A study by an international team of scientists — including those from the University of Maryland (UMD), United States — claimed this to be the work of a protein called OSCA1.3 that formed a channel leaking calcium to the cells. A known immune system protein triggered this process as well, said the study published in journal Nature August 26, 2020.
“This is a major advance, because a substantial part of the world’s food generated by agriculture is lost to pathogens,” said José Feijó, a professor of cell biology and molecular genetics at UMD and co-author of the study. “We now know the molecular mechanism behind one of the first and most relevant signals for plant immune response to pathogens — the calcium burst after infection,” Feijó added.
The stomata are encircled by two guard cells that respond to the calcium signals telling them to either expand or contract, triggering innate immune signals and initiating the plants’ defense response. The calcium could not directly pass through guard cell membranes, so scientists knew there was a calcium channel, but did not know which protein acted to form one.
The study’s lead author Cyril Zipfel, a professor of molecular and cellular plant physiology at the University of Zurich, searched for proteins that could be modified by another protein named BIK1, a necessary component of the immune calcium response in plants.

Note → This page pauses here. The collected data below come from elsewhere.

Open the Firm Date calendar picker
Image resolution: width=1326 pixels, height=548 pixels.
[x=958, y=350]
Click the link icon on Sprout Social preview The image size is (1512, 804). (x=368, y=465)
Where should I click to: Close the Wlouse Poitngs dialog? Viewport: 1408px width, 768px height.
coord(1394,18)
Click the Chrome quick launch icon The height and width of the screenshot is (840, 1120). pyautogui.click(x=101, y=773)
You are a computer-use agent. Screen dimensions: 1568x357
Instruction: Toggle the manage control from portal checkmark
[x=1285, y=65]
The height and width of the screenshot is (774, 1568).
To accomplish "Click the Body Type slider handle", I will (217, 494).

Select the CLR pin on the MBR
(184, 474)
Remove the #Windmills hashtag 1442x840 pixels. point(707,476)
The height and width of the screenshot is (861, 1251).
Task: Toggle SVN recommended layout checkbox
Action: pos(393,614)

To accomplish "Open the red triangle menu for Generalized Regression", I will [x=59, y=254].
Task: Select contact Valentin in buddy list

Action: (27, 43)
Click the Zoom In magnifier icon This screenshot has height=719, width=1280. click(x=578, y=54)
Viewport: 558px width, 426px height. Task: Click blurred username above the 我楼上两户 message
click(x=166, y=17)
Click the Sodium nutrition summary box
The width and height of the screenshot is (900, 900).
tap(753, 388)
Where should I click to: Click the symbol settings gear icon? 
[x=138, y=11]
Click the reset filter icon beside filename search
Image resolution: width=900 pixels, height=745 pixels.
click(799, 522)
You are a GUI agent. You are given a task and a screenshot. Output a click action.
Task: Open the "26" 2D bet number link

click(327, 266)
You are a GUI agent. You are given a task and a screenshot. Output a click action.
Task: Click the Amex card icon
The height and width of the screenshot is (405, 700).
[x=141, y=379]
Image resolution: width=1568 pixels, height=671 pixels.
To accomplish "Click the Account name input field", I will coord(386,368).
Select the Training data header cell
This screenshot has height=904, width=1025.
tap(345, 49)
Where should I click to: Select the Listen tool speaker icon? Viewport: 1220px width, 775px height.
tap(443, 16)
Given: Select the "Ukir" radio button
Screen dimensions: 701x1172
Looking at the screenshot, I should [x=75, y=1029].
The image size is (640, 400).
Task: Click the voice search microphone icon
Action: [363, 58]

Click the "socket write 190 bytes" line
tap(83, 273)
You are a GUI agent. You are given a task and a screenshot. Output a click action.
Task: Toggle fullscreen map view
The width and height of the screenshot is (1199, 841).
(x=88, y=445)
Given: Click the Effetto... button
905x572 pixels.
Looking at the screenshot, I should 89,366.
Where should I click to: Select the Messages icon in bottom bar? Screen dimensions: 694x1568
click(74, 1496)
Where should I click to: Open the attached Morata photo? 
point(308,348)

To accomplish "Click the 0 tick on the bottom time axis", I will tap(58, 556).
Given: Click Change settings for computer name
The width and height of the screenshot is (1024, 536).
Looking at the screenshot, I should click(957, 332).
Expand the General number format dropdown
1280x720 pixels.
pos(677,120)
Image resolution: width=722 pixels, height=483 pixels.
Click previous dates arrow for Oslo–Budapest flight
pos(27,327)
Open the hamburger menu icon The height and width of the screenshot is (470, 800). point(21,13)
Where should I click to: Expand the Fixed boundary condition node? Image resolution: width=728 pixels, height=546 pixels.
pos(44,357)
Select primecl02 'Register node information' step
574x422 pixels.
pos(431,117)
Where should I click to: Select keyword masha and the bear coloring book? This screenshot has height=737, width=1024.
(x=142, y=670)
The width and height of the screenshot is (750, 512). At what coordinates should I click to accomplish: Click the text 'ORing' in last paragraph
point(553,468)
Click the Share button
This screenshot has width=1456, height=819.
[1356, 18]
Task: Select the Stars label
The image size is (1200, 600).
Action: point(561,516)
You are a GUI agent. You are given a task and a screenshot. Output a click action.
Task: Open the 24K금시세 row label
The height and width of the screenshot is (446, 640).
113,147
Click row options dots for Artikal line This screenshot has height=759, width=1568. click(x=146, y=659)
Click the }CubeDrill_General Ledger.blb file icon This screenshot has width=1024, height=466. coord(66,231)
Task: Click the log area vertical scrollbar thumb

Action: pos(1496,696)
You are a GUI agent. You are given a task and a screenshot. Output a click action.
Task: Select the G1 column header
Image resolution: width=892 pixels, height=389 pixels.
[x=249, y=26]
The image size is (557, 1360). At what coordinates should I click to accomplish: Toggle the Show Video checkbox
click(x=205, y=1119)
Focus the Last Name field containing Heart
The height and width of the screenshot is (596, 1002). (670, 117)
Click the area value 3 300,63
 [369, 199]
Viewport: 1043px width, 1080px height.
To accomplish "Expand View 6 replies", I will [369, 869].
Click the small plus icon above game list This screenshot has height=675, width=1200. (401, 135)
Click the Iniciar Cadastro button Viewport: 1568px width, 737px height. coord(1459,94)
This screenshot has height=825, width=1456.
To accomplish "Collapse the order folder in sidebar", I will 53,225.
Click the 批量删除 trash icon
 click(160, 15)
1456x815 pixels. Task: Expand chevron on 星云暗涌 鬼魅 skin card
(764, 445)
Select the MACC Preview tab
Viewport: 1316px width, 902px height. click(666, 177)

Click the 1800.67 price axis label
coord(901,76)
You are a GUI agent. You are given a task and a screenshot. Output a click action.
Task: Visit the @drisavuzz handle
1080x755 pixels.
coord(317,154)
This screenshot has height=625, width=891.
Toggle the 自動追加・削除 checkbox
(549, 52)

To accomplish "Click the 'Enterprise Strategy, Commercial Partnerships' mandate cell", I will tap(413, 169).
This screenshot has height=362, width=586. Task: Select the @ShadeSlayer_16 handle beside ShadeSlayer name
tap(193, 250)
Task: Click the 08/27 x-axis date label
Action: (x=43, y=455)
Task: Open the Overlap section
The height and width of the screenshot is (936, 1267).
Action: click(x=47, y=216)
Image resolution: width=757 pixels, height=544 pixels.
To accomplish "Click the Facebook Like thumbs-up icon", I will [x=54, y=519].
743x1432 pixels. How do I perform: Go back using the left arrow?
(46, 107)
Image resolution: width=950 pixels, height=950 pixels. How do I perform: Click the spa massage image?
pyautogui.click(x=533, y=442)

The OSCA1.3 protein transformed in a very specific way when it was exposed to BIK1, suggesting it to be the calcium channel. BIK1 was activated only when plants were infected by a pathogen, further suggesting OSCA1.3 was responsible for creating the calcium channel that helps close plants’ stomata.
“In the context of plant immunity this work is particularly apt in 2020, the United Nations International Year of Plant Health,” said Zipfel.
Feijó now plans to use this new knowledge about OSCA1.3 in fresh research as well. This research will aim to determine how calcium was appropriated through evolution by all living organisms as a signaling device for information about stressors ranging from infections to climate change.
The study benefitted from collaboration of laboratories in Finland, Germany, Switzerland, the United Kingdom and the US.